Well, maybe. Given the number of Americans struggling with credit card debt, seeing the balances owed actually go down might seem like a cause for celebration. However, other debt trends from the first quarter suggest people might just be trading one problem for another. There’s still some work to be done before consumers break out of the cycle of continually taking on debt.

Credit card debt shrunk in the first quarter of 2024

According to the quarterly Household Debt and Credit Report from the Federal Reserve Bank of New York, total credit card balances shrunk during the first quarter of 2024.

At the end of last year, Americans owed a total of $1.129 trillion in credit card debt. During the first quarter of 2024, that amount declined to $1.115 trillion. So, during the quarter credit card debt shrunk by $14 billion.

This decline in credit card debt is noteworthy because it hasn’t happened much lately. Based on the New York Fed’s quarterly figures, credit card debt has only shrunk one other time in the past three years.

It’s too early to say whether this is the beginning of a trend. After all, while credit card debt shrunk by 1.24% in the first quarter, it still grew by 13.08% over the past year.

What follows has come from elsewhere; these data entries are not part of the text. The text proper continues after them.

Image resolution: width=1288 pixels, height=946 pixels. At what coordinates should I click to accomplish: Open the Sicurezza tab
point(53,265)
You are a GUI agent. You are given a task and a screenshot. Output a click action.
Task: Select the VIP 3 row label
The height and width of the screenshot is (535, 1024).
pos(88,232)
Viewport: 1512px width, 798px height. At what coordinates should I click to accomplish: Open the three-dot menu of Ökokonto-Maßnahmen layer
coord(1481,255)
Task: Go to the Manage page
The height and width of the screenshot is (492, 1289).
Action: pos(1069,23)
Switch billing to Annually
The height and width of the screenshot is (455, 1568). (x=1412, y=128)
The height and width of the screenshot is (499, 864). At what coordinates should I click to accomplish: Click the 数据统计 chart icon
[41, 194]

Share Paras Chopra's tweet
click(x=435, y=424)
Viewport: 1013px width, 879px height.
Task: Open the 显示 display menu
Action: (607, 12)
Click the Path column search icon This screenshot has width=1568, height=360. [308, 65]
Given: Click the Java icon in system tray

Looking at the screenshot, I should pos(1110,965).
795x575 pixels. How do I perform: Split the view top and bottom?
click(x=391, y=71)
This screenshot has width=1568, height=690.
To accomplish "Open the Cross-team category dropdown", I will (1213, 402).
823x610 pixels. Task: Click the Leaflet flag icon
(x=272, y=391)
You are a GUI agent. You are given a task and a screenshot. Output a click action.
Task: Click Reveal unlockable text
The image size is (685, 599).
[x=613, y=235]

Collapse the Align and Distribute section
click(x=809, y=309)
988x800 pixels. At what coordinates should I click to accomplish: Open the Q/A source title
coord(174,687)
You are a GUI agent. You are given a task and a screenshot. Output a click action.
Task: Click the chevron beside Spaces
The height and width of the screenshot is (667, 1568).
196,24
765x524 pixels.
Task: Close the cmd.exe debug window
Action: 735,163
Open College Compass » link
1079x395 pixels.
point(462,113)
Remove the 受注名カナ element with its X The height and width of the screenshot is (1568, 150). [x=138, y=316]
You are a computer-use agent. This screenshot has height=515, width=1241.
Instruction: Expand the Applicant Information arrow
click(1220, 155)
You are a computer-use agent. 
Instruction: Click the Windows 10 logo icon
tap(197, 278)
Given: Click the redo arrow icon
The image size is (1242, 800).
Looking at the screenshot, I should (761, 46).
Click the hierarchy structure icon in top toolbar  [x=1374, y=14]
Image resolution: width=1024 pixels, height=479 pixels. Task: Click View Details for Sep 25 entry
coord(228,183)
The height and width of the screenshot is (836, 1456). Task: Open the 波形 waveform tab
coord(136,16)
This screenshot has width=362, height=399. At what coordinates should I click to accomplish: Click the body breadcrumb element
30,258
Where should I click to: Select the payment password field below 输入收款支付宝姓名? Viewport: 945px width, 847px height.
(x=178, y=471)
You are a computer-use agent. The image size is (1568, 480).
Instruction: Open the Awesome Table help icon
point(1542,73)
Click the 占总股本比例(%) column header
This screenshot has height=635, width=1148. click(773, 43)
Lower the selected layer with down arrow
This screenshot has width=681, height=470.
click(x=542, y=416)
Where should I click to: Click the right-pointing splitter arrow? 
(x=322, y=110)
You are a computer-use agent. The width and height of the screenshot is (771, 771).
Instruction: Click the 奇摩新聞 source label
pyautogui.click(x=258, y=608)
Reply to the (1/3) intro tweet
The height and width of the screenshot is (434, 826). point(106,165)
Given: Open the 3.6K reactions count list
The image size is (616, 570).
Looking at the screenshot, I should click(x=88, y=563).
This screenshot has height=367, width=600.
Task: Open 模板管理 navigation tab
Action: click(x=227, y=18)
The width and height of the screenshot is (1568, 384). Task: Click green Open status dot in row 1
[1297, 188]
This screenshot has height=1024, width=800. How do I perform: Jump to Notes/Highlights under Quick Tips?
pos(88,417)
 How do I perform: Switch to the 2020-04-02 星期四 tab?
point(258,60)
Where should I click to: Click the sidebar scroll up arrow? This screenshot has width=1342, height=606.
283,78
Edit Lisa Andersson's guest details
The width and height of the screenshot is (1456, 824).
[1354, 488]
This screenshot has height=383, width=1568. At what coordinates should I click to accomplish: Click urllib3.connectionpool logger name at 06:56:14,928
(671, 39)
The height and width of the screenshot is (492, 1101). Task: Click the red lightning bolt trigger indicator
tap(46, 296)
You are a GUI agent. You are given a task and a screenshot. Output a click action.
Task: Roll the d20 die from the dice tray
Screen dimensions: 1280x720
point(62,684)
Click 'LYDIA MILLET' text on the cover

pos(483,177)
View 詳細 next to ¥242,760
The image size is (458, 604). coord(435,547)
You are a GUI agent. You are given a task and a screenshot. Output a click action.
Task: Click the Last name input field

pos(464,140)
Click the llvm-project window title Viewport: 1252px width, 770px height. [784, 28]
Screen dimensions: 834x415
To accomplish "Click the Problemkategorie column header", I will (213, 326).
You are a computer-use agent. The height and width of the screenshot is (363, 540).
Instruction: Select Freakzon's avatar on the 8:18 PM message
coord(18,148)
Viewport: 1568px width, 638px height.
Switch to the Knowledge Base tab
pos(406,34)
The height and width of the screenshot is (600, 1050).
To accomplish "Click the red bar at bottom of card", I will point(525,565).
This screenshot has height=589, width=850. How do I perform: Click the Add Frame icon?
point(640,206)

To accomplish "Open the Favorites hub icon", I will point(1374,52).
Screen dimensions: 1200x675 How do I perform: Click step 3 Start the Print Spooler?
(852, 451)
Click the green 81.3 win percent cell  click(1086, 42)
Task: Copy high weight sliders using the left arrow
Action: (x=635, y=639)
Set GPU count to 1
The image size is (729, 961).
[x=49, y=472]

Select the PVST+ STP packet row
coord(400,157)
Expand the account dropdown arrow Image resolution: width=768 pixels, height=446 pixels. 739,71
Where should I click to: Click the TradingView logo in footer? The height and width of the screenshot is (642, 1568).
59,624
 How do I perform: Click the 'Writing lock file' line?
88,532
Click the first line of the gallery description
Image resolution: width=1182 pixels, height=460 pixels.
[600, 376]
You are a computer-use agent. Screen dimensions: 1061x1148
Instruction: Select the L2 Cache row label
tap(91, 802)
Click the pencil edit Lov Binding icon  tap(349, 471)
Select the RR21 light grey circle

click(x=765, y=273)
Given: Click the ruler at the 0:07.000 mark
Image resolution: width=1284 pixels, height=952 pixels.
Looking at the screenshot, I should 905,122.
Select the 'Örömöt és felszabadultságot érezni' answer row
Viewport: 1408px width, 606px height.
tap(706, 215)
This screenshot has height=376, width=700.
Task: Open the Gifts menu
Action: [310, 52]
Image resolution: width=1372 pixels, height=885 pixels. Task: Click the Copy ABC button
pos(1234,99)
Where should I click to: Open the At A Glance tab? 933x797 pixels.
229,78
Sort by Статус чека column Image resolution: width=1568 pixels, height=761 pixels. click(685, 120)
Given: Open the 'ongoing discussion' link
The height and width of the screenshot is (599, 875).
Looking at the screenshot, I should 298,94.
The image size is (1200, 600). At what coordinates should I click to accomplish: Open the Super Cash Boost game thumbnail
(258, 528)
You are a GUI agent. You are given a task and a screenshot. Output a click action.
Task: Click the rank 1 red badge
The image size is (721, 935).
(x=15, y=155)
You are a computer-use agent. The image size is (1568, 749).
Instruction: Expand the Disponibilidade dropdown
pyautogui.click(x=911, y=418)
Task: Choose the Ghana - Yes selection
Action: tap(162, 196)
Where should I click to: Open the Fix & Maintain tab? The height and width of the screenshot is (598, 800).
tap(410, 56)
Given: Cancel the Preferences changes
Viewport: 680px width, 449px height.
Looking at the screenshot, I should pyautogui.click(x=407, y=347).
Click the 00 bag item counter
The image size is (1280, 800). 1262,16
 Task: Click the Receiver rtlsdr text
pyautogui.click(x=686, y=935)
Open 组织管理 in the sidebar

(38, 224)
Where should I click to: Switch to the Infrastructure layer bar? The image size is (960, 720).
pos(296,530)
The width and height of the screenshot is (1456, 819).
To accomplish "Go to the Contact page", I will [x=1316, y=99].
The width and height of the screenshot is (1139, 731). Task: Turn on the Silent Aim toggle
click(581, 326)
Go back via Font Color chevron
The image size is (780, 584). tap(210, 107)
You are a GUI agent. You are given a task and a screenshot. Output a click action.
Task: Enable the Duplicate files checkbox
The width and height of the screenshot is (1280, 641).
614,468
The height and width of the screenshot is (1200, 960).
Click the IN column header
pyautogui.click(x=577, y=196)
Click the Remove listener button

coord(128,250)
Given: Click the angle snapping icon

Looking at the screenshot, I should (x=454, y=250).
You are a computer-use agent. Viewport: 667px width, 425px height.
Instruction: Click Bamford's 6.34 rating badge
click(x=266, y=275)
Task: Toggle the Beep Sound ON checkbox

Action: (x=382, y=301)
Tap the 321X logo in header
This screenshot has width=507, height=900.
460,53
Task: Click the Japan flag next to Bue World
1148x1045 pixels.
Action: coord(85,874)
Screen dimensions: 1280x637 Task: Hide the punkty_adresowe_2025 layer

Also, the first quarter of the year is the time when Americans have historically tended to pay down credit card debt. Part of the problem is that they typically take on more credit card debt during the rest of the year.

So, the reduction of credit card debt during the first quarter could be a step in the right direction. However, it will need to be continued for Americans to make a significant dent in their debt.

Consumers still took on more debt during the quarter

One sign that people have more work to do before they get their borrowing under control is that total consumer debt still rose during the first quarter of 2024.

While credit card debt declined by $14 billion, total consumer debt rose by $184 trillion during the first quarter. So, even as people were paying down their credit card balances, they were taking on other types of debt.

Some of this could represent refinancing activity – using other borrowing to pay down credit card debt. Much of it was probably a form of substitution – using other sources of debt besides credit cards to pay for new purchases.

Mortgage, auto loan and home equity line of credit (HELOC) debt all increased during the first quarter. HELOC debt grew at the fastest rate, with a 4.44% increase during the quarter.

This represents a change in borrowing behavior. In recent years, credit card debt has been the fastest-growing type of debt. HELOCs have had the slowest growth rate, other than student loan debt. Favoring HELOCs over credit card borrowing could represent good news or bad news.

The good and bad news about HELOCs

Like credit cards, HELOCs are a form of revolving credit. That means they aren’t a one-time loan. Instead, they represent a line of credit that’s available for you to tap into when you need it, and then pay back so you can use it again in the future.

The good thing about consumers choosing HELOCs over credit cards is that HELOCs typically carry much lower interest rates. The bad part is that HELOCs put the borrower’s home on the line.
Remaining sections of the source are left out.